MONROE, La. – Ochsner Health System lost the first round of a legislative battle with Our Lady of the Lake Regional Medical Center, physicians groups and other hospitals over the use of non-compete provisions in doctors’ contracts Monday, with a Louisiana House panel advancing two proposals aimed at restricting the practice.
The House Commerce Committee advanced House Bill 483, by Covington Republican Rep. Mark Wright, to restrict the use of non-compete agreements for physicians. The bill is backed by the Louisiana State Medical Society and the Franciscan Missionaries of Our Lady, which oversees Our Lady of the Lake, among others.
Ochsner Health System is a staunch believer in non-compete agreements, deploying them regularly with physicians they employ. Ochsner and other defenders of the practice say it lets hospitals like Ochsner limit risk, ensuring they aren’t investing big money into training and supporting doctors only to see them leave and take their patients to another nearby clinic.
Backers of Wright’s bill counter that non-compete agreements force doctors out of the state, especially as Ochsner has grown its footprint to include a wide swath of Louisiana. Many of the provisions say that once an Ochsner doctor leaves, they can’t work for two years in any parish where Ochsner has a presence. Wright called the situation “untenable” for doctors and said his bill represents a compromise.
“A doctor who was employed for 10 or even 20 years who resigns or was terminated must leave their home for a period of two years in order to continue the practice of medicine,” said Dr. Katherine Williams, head of the Louisiana State Medical Society.
Dr. Robert Hart, chief medical officer at Ochsner, said his company makes big investments in its doctors, and noted that doctors usually have their lawyers review the provisions before signing.
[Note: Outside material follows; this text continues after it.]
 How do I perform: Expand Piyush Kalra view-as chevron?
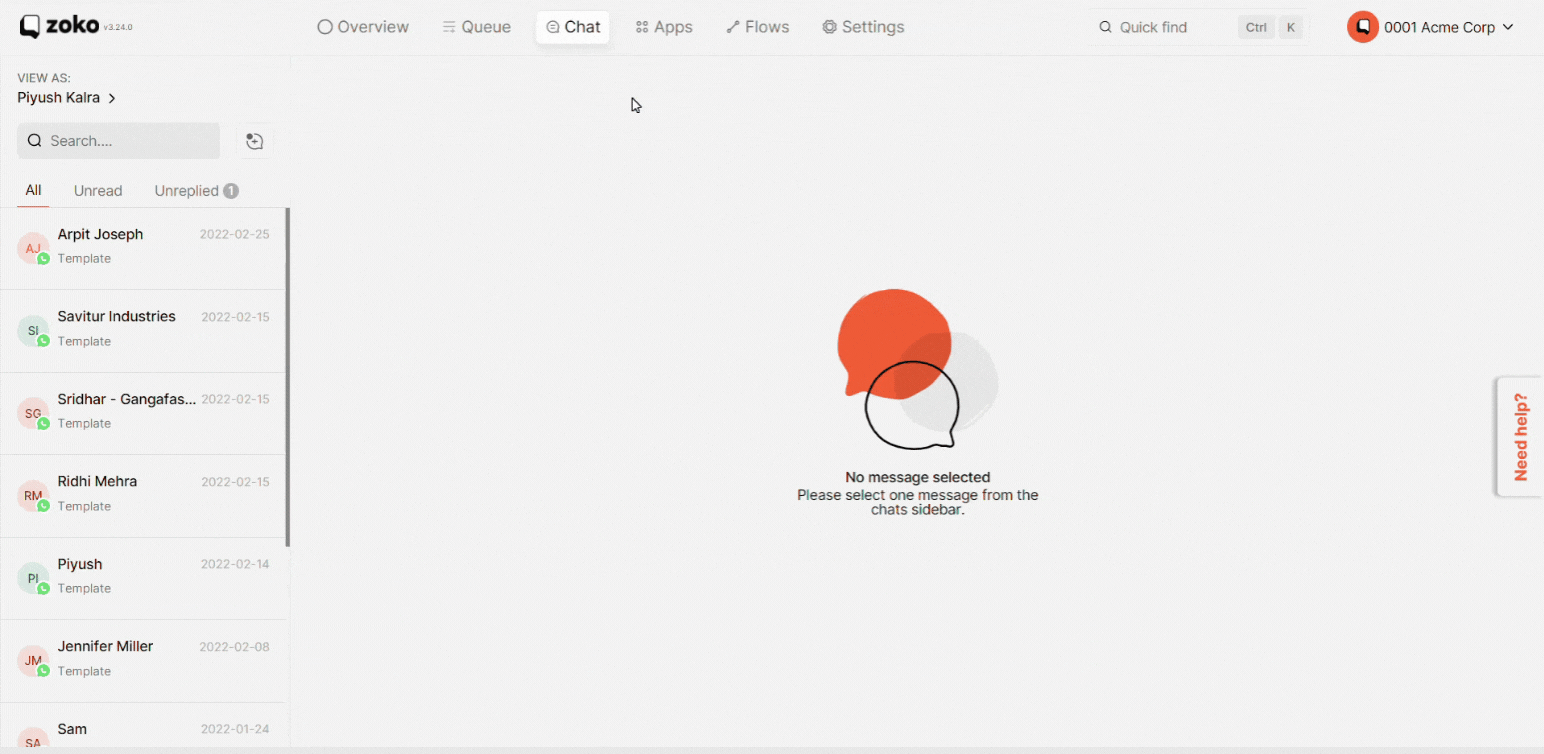point(112,98)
“The physicians do have attorneys when they come in. They’re educated people … everyone that recruits against us uses that as a tool to dissuade people from joining us. We’re willing to make that sacrifice. We lose some people because of our non-compete.”
Wright’s bill would put several limits on non-compete agreements, including a time limit and a buyout provision for certain doctors. It would also exempt rural hospitals that use non-competes from the limits; rural hospital operators wanted to keep the ability to use the provisions.
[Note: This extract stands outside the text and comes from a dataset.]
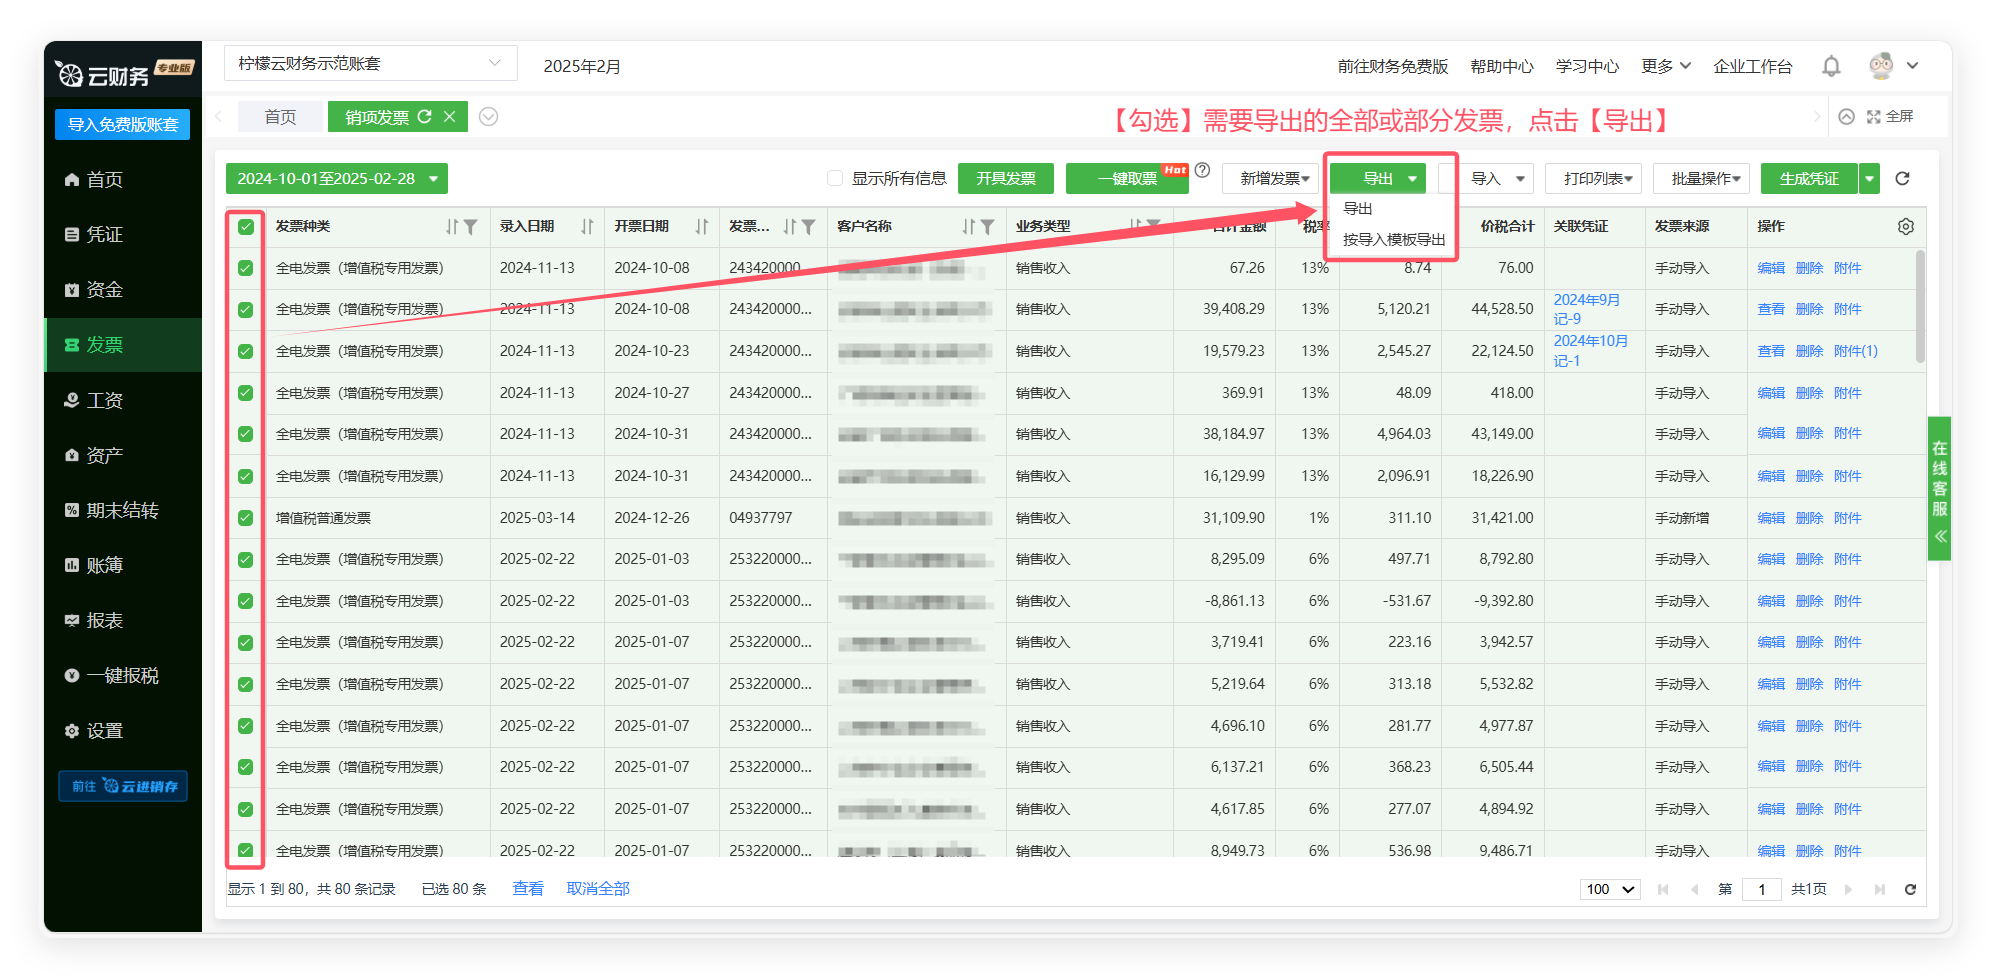This screenshot has height=976, width=1996.
Task: Close the 销项发票 tab
Action: 450,117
Legislative leaders, including Senate President Page Cortez, had tried to get Ochsner and Our Lady of the Lake, as well as other opponents of non-competes, to come to the table ahead of the session to work out a deal. But the two sides never reached an agreement.
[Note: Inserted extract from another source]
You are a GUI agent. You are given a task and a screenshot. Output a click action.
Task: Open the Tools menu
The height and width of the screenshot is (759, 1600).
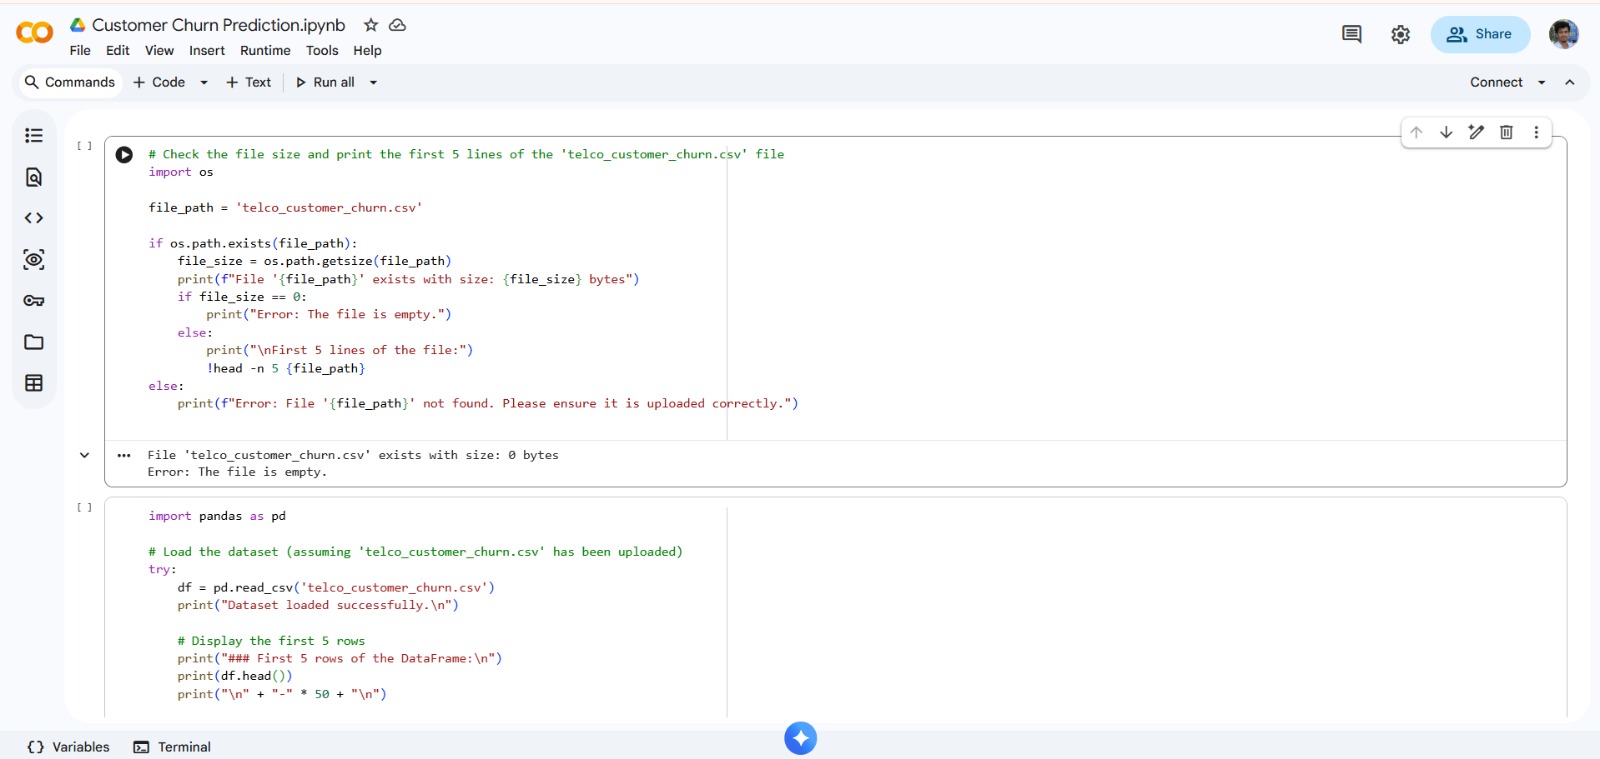322,51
The panel also advanced House Bill 561, by Rep. Larry Bagley, R-Stonewall, that would ban the use of non-compete agreements for public institutions. That was in response to the use of non-competes by LSU Health Sciences Center Shreveport, which has partnered with Ochsner.
LSU even sued an OB-GYN doctor this year after she left the public teaching hospital to work at Willis-Knighton. A judge ruled against LSU in the case.
Gov. John Bel Edwards, a Democrat, hasn’t taken a position on the bill. Spokesperson Christina Stephens said the bill will likely change before arriving at his desk.